Data Quality Gates
Data Quality Gates enables organizations to deploy and execute data quality rules directly within their data processing environments. It extends Ataccama ONE’s data quality capabilities into your pipelines, allowing validation of data in motion without moving it outside your existing infrastructure.
Why use Data Quality Gates
Validate data in motion
Traditional DQ rules validate data at rest - either where it is stored in databases or data lakes, or in ONE. DQ Gates validates data in motion - as it flows through your pipelines in real-time. This enables you to embed DQ rules directly in data pipelines to validate records in flight.
The distinction is important, as addressing data quality issues after invalid records have already entered your ecosystem is often too late. By then, invalid records might have already:
-
Corrupted dashboards and reports.
-
Triggered false compliance alerts.
-
Informed business decisions.
-
Propagated to multiple downstream systems.
DQ Gates prevents these issues by identifying invalid records during pipeline processing, before they reach production. This reduces remediation costs and improves the quality of data-driven decisions.
Centralized rule management
With DQ Gates, you maintain an enterprise-level, centralized rule repository:
-
Write once, reuse everywhere: Define rules in Ataccama ONE, deploy them across your pipelines.
-
Business context preserved: Business experts define rules with domain knowledge that engineers might lack.
-
Consistent enforcement: The same validation logic is applied uniformly across your data ecosystem.
How your role benefits
Data Engineers
-
Eliminate redundant validation code across pipelines.
-
Focus on pipeline development rather than data quality firefighting.
-
Reduce debugging time from inconsistent validation implementations.
Business Analysts and Data Stewards
-
Define rules once in Ataccama ONE without coding.
-
Modify business logic without engineering involvement.
-
Maintain consistency across all data products.
Data Scientists
-
Receive pre-validated datasets ready for analysis.
-
Reduce time spent on data cleansing and preparation.
-
Improve model accuracy with consistent data quality.
-
Focus on insights rather than remediation.
DQ Gates vs. Data Observability
Data Observability (DO) and Data Quality Gates serve different purposes in the data quality landscape.
Typical DO implementations focus on pipeline health and metadata monitoring, operating reactively by detecting issues after they occur through post-transformation monitoring. These tools generally rely on basic technical checks that are maintained by engineering teams.
DQ Gates takes a different approach by performing in-flight validation of data content during processing, identifying issues before they propagate downstream. The validation is based on business-aware rules that are defined and governed by business users rather than engineers.

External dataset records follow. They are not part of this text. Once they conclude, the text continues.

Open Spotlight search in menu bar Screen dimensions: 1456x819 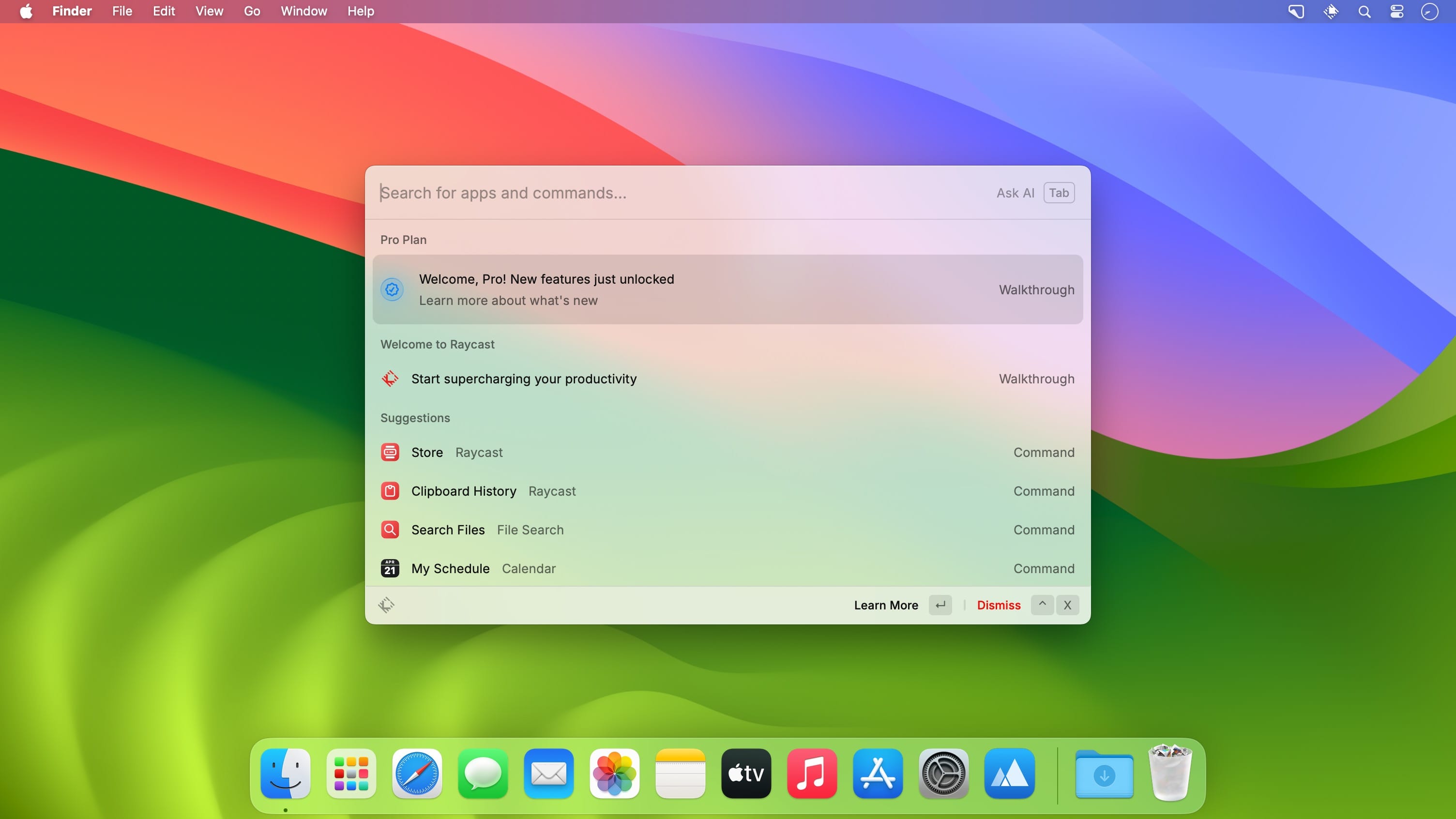click(1364, 12)
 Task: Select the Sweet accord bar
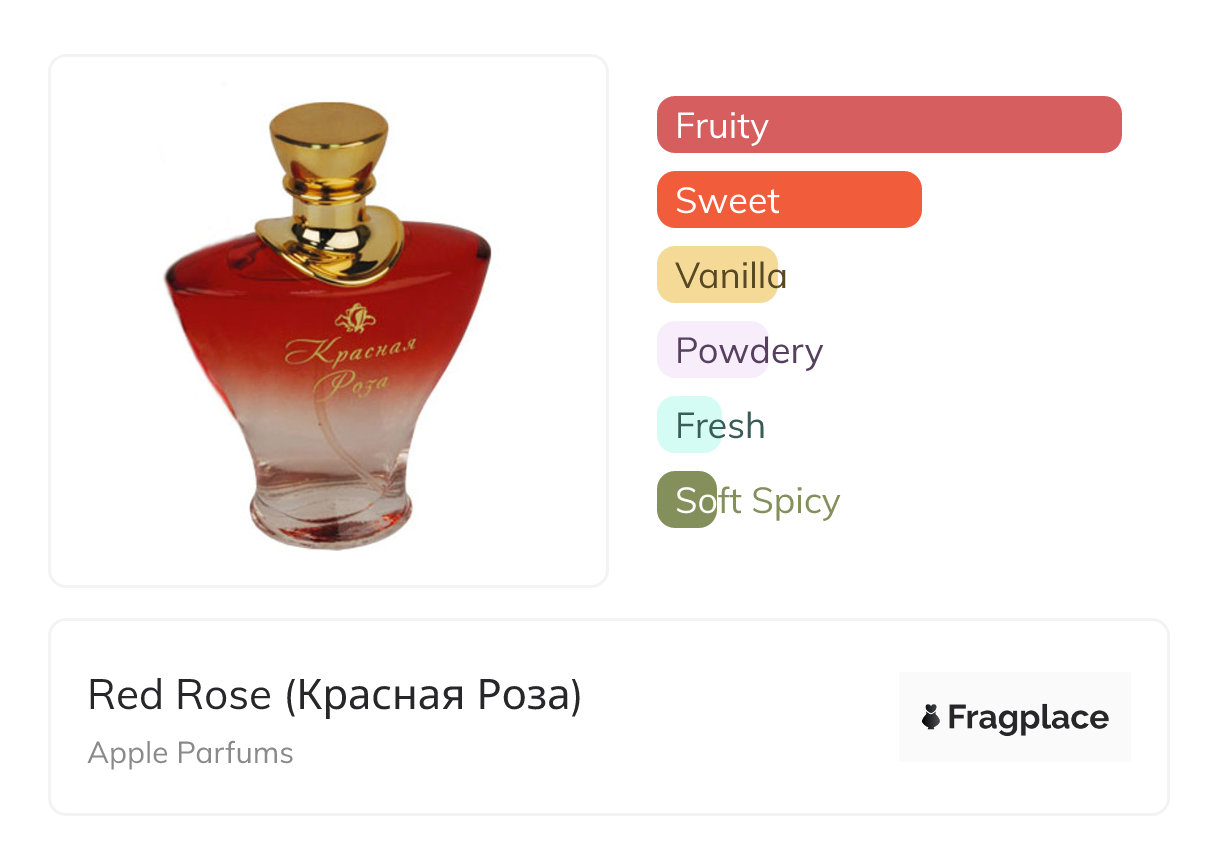pyautogui.click(x=788, y=200)
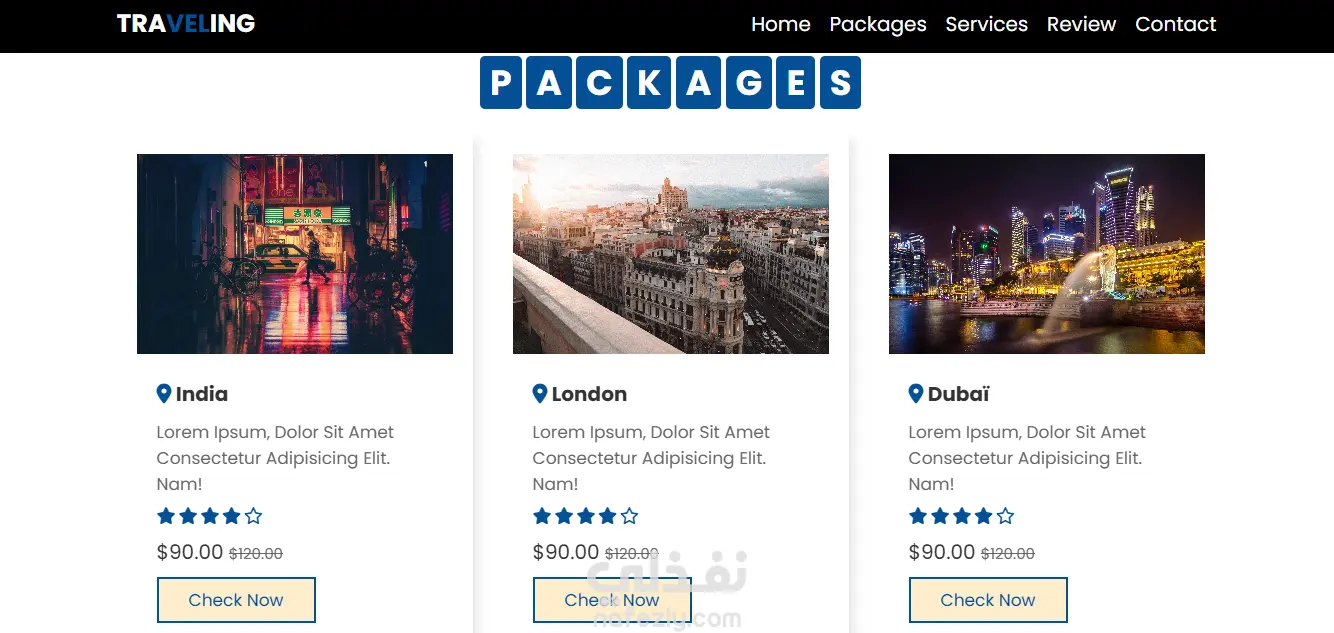The image size is (1334, 633).
Task: Click the location pin icon beside Dubaï
Action: 916,394
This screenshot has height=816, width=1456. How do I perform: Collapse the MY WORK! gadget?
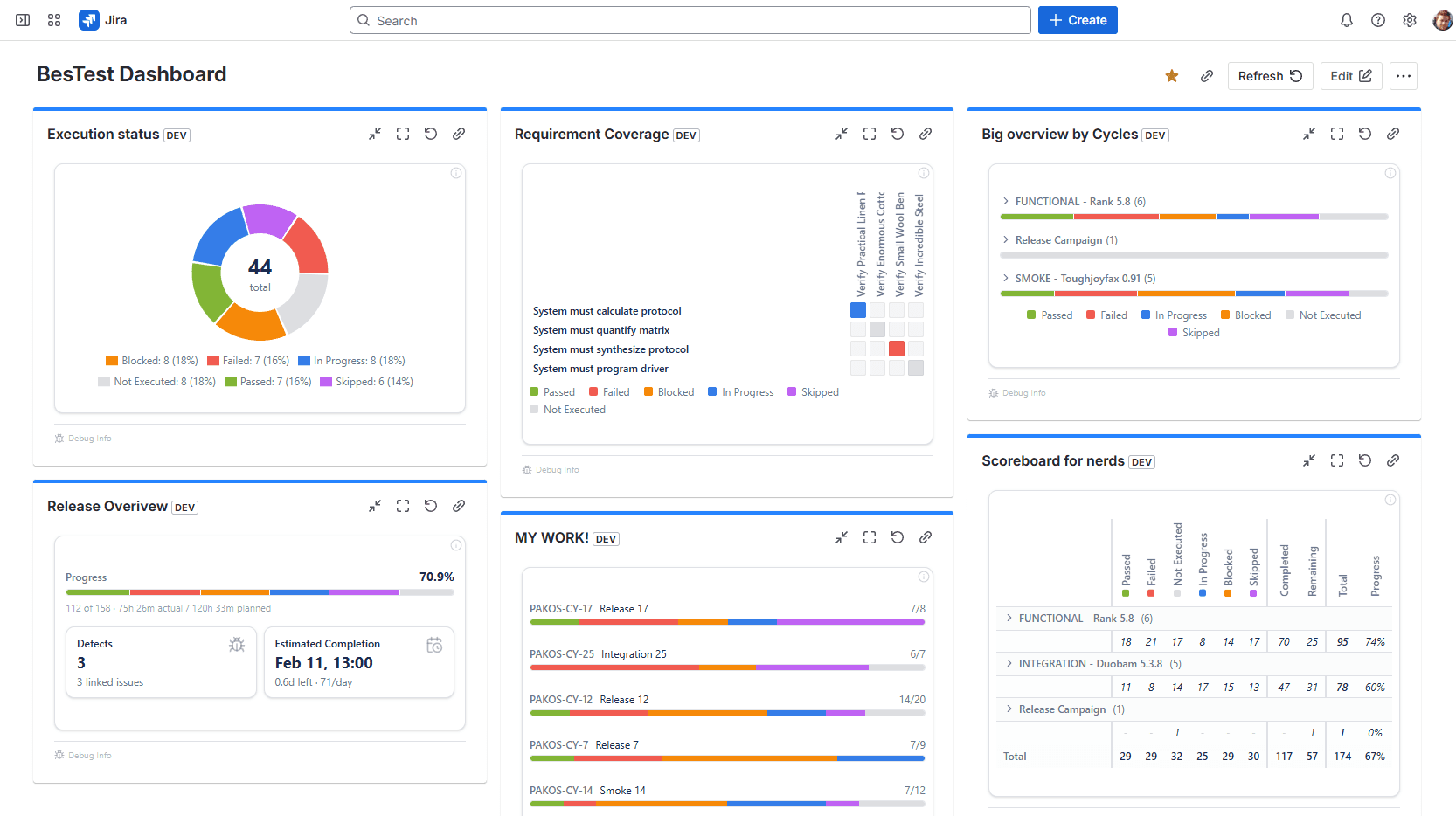click(841, 536)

This means that while DO tells you when something went wrong with your pipeline, DQ Gates prevents business rule violations from reaching your data products in the first place.
The two approaches are complementary rather than mutually exclusive. DO excels at monitoring pipeline infrastructure and detecting unexpected technical issues, while DQ Gates enforces specific business logic during data processing.
How it works
DQ Gates builds on the same DQ rules and DQ firewalls that you manage in Ataccama ONE.
Component relationships
Here is how DQ rules, DQ firewalls, and DQ Gates fit together.
-
DQ rules: Individual quality checks defined in Ataccama ONE (for example, "currency_code must match ISO 4217 standards").
-
DQ firewalls: Collections of DQ rules bundled together which can be exposed via API. These can be accessed in two ways:
-
Via API: External systems call REST or GraphQL APIs, with execution happening on Ataccama servers. This feature is available to all users.
-
Via DQ Gates: Export the DQ firewall definitions to run directly within external systems and pipelines. See Start using DQ Gates.
-
-
DQ Gates: The deployment mechanism that downloads DQ firewall definitions and converts them into native platform functions (like Snowflake UDFs) that execute locally within your data pipelines.
Process flow
The DQ Gates workflow follows these steps:
-
Rule definition: Business users and data stewards define DQ rules and organize them into DQ firewalls using the Ataccama ONE visual interface.
-
Export and conversion: DQ Gates exports firewall definitions and converts them into platform-specific artifacts, such as Snowflake UDFs or Snowflake DMFs.
-
Deployment: These artifacts are deployed to the target runtime.
-
Execution: Data quality validation occurs in-place during pipeline processing.
Common implementation patterns
DQ Gates supports integration patterns such as:
-
Data filtering pipelines: Remove invalid records before downstream processing.
-
Quality monitoring workflows: Flag problematic data while preserving complete datasets for investigation.
-
Quality gates or circuit breakers: Stop processing automatically when quality thresholds are not met.
-
Quality metrics and reporting: Use validation results to monitor quality trends and generate reports.
-
Testing and development: Reuse production-grade DQ logic during development and pipeline testing.
These patterns apply across all Supported platforms.
Limitations
The following limitations apply when using the firewall-based flow in local Python and Snowflake UDFs.
Unsupported rule types
The following rule types are not supported:
-
Aggregation rules (for example, uniqueness checks or duplicate detection across datasets)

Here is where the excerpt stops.